В бар вошел Дерек с накрашенными девицами, уселся в углу, отдал пальто и заказал выпить. Потом рассеянно взглянул на другие столики, его взгляд остановился на мне, и Клер сказала: «Ой, это Дерек Делано, это Дерек Делано, вы видели, как он на меня смотрит!» Несколько секунд он разглядывал меня так, словно никогда не видел, а впрочем, он меня никогда и не видел, а потом отвел глаза, и почему мне должно быть не по фигу?
Глава 16
Нон-кино
ДЕРЕК. По сути, я изобрел нон-кино. Это совсем новый жанр, целиком отвечающий нашей нигилистической эпохе, жанр, ставший весьма показательной иллюстрацией вырождения того конца века, чьим трудным ребенком я был, — конец цитаты. Нон-фильм — это прежде всего бюджет: нет денег — нет фильма, а значит, в широком смысле, нет и нон-фильма; затем сценарий, придуманный мною, создание параллельной реальности, декорации, конечно, натуральные, но все же декорации, целая армия статистов, и, наконец, глава проекта, т. е. режиссер. Режиссером был я, а Мирко, негодяй, был моим первым помощником, и была еще актриса, красивая, добрая, с пухлыми губами, этой актрисой была Манон.
Этим сходство с кино и ограничивалось, потому что характерная черта нон-фильма — отсутствие камер.
Нон-фильмы стоили не слишком дорого, потому что не было съемочной группы и оборудования, они недорого стоили, но и не приносили ровно ничего, поскольку не предназначались для зрителя. Нон-кино не знало проблемы денег, это было настоящее искусство.
Нон-фильмы не оставляли по себе никакого следа, они были летучими, как попперсы, неумолимыми, как жизнь. Здесь ставили на кон свою судьбу, и не было закрытых показов. Кончались нон-фильмы плохо.
Этот нон-фильм я назвал «Бабл-гам», потому что все в нем выглядело полым, розовым и липким: декорации, слова, чувства, сами персонажи, в том числе и я, были полыми, розовыми и липкими, готовыми лопнуть, и то, за чем они гонялись, все это вожделенное признание, вся эта вожделенная известность в эпоху, когда разворачивалось действие, тоже уже стало полым, розовым, банальным и недолговечным, как жалкий шарик из жвачки, который в конечном счете неизбежно лопается прямо вам в физиономию.
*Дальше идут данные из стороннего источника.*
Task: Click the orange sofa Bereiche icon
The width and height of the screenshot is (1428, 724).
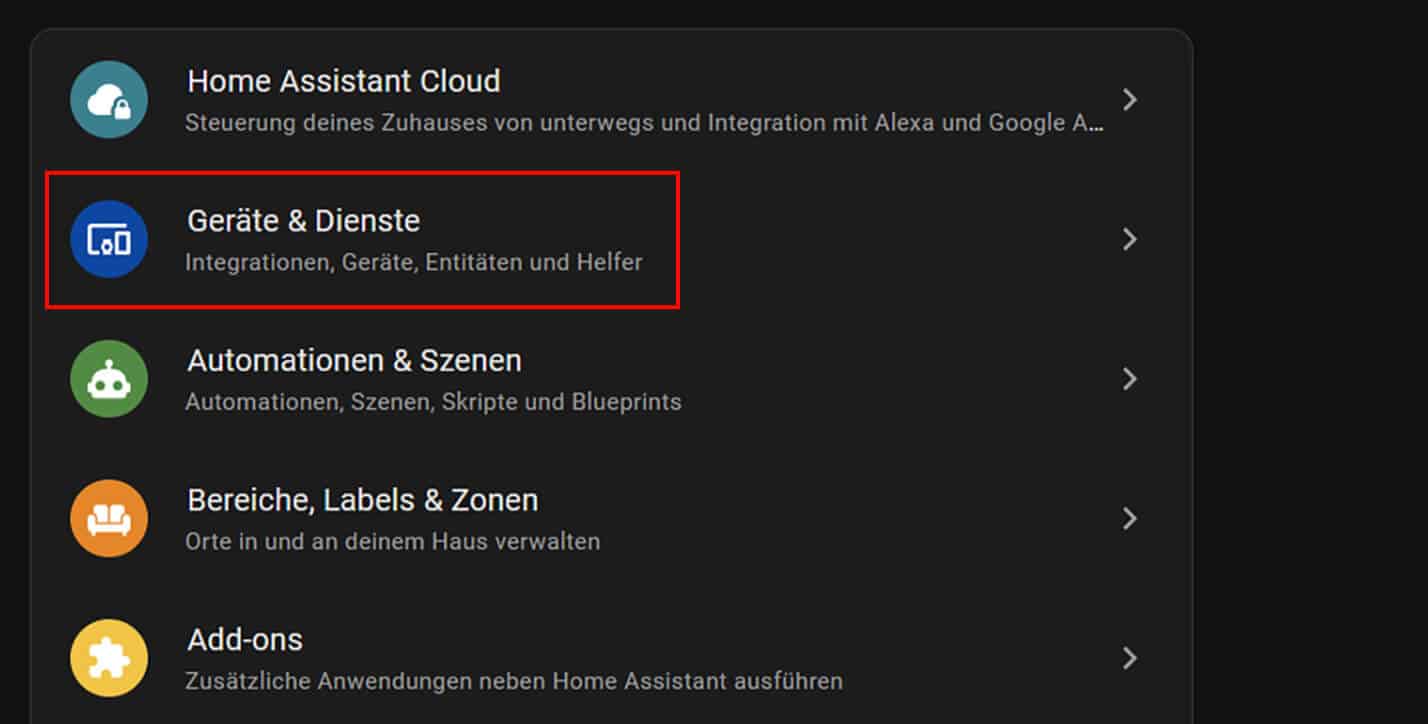Action: [109, 518]
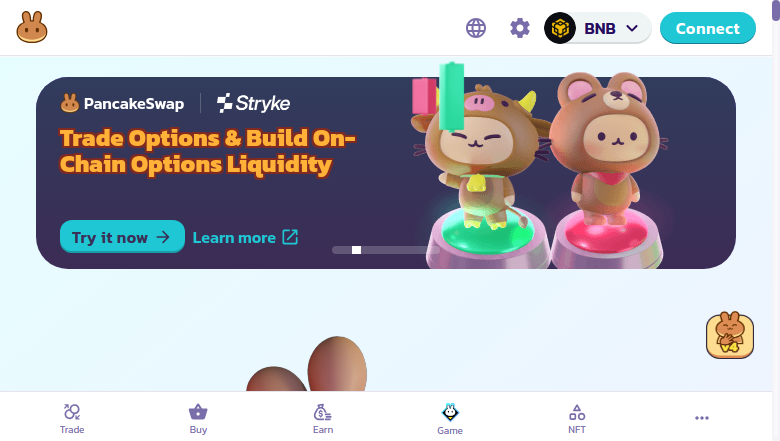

Розовый шарик — это то, чего хотела Манон, что искала Манон, именно ради него однажды вечером, почти два года назад, она продала мне душу.
Это был первый эпизод, вступительная сцена, начало конца. Я нашел девушку, а вернее тему, и купил ее душу под «Paint It Black» The Rolling Stones.
Я привел ее к себе и кое-как трахнул. Я смылся, пока она не проснулась, потому что уже ее не переносил. Мелодия: «Roxanne» The Police.
Назавтра я отправил ее к Шанель со своей кредитной картой и шофером, чтобы не сбежала. Она вернулась в отель с новыми шмотками и угрызениями совести на две копейки. Монолог. Поцелуй.